Folie à Deux

Joker: Folie à Deux is not simply a dark narrative of a broken mind told through the brilliant choice of one of the most spectacular genres in the history of cinema, particularly American cinema: the musical. It is a harsh reflection of the existential failure of a society collapsing from its very foundations. Arthur Fleck's descent into madness becomes a mirror of the menacing forces moving within the undercurrent of social and political life, revealing a terrifying truth: the world we live in is a shadow theater, full of illusions and shattered identities.

The Joker is the symbol of this disintegration, an entity crushed and reborn through the pain and indifference of his surroundings. Todd Phillips offers neither solutions nor catharsis here; instead, he returns to the Joker as a subject, allowing this time the film to plunge into the abyss of total ambiguity, where the boundaries between reality and illusion become so fluid that it no longer matters which is which. This amplifies Arthur’s ever-increasing and self-mocking presence—sometimes as the Joker and sometimes as a wounded, broken man. At the same time, in this second film, the political reflection is ever-present but deconstructed within the continual reflections of the birth and diffusion of a character both within a system of dominance that manifests as surveillance-punishment and from all forms of justice, as well as being pillaged by the hopes or sadistic and bloodthirsty reception from the masses.

At the heart of Joker: Folie à Deux, political reflection is evident: the film places the crisis of the system at its core, but not in the traditional way of revolutionary narratives. The Joker is not a revolutionary; he is the symptom of a society that has lost all cohesion. Politics is absent as a cathartic escape route, as is the formation of any substantive counter-narrative regarding the dissolution of the position of society and the masses. This happens because the very concept of politics, as commented on by "Joker 2," has lost any potential for meaning in an environment where the structures have disintegrated and justice functions as a punitive machine.

The courtroom is not a place of justice but a place of pointless condemnation. Harvey Dent is the embodiment of this state power, which punishes not for social restoration but as a mirror of its own moral decay. Arthur is not guilty only because he committed crimes; he is guilty because he symbolizes the failure of this society to save him, to understand him.

A Phenomenology of Madness!

The phenomenological core of the film lies in the ambiguity of reality. The musical scenes and the hallucinatory interruptions in the narrative function as expressive means of Arthur’s deep psychological disintegration. Here, the experience of madness is not just psychological but also ontological. The film forces us to see the world through the eyes of the Joker—a world where reality is as fluid as his thoughts. The audience is invited to ask: what does it mean to be sane in an insane world?

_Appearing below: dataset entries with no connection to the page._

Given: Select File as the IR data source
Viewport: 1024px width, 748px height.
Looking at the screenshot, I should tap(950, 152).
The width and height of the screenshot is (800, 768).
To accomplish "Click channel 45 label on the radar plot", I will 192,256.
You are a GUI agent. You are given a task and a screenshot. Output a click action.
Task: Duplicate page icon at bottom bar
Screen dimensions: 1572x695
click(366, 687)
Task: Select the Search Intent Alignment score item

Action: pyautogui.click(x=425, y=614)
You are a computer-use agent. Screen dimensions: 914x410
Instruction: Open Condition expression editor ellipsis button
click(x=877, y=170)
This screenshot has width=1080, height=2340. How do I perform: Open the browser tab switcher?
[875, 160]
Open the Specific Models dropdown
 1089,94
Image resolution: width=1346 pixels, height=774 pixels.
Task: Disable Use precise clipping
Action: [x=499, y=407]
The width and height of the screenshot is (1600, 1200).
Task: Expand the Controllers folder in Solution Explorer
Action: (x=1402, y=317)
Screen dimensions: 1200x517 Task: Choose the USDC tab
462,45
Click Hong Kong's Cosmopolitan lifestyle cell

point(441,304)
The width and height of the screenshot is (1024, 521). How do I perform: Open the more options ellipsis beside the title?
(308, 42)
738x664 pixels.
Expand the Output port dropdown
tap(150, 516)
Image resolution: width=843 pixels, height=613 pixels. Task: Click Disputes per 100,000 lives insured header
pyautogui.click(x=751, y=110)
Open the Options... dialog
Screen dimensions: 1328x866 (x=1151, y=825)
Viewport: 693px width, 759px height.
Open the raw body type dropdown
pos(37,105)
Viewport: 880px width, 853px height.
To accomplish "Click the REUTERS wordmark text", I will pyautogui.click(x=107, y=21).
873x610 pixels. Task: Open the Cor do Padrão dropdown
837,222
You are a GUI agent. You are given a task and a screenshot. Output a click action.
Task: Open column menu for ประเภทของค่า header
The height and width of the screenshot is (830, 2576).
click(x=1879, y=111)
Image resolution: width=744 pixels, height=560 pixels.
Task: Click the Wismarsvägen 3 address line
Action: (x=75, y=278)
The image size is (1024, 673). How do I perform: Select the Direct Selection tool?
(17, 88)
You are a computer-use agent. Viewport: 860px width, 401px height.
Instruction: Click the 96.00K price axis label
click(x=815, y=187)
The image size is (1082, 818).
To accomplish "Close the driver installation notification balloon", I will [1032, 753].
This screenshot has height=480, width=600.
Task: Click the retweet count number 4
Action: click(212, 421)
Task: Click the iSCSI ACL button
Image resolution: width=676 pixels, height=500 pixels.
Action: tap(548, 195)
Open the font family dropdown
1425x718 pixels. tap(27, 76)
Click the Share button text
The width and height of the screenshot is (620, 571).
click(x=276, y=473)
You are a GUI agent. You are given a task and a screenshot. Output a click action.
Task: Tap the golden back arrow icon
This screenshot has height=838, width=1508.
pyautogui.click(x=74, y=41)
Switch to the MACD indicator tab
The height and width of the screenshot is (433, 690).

The dance and singing scenes, as well as the tender moments interspersed with them between Phoenix’s and Gaga’s characters, seem to come from the unconscious—both personal and societal. They are not merely hallucinations; they are manifestations of the deepest truth of the character and his interaction before and after with the society that shaped him. The pain that cannot be expressed in words finds an outlet through the dreamlike, imaginary dimension.

The psychological analysis of Arthur Fleck’s character also deepens in its exploration of trauma, individual identity, and the dissolution of the Ego. In this second film, Fleck is even more fragile; his relationship with Harley Quinn makes him an even more tragic character. Although Harley is seemingly his complement, she does not function as a balancing factor but instead as a divisive and destructive one. Her presence makes his loneliness and his inability to exist within a human community even clearer.

The two characters are trapped in a psychological vicious circle, where one feeds the madness of the other, never finding redemption. The psychological tension culminates through scenes that express their inability to escape the chaos they have created—not only for each other but for themselves as well.

Existential Collapse?

The existential dimension of Joker: Folie à Deux is perhaps the most crushing. The film offers no answers. Instead, it persistently raises questions about the nature of identity, madness, and freedom. In a world where everything is fluid, Arthur Fleck represents the person who recognizes his complete inability to find stability or meaning. In the despair of his existence, he transforms into the Joker—not to impose a new order but to accept chaos as inevitable.

The film offers no redemption—neither for the Joker nor for the audience. All that remains is the sense that absurdity has triumphed, leaving behind a world spinning into madness, alienation, the complete dominance of the powerful and their narratives, and despair. This film can be seen as a desperate cry against the loss of meaning, a descent into the abyss where the only reality is madness itself.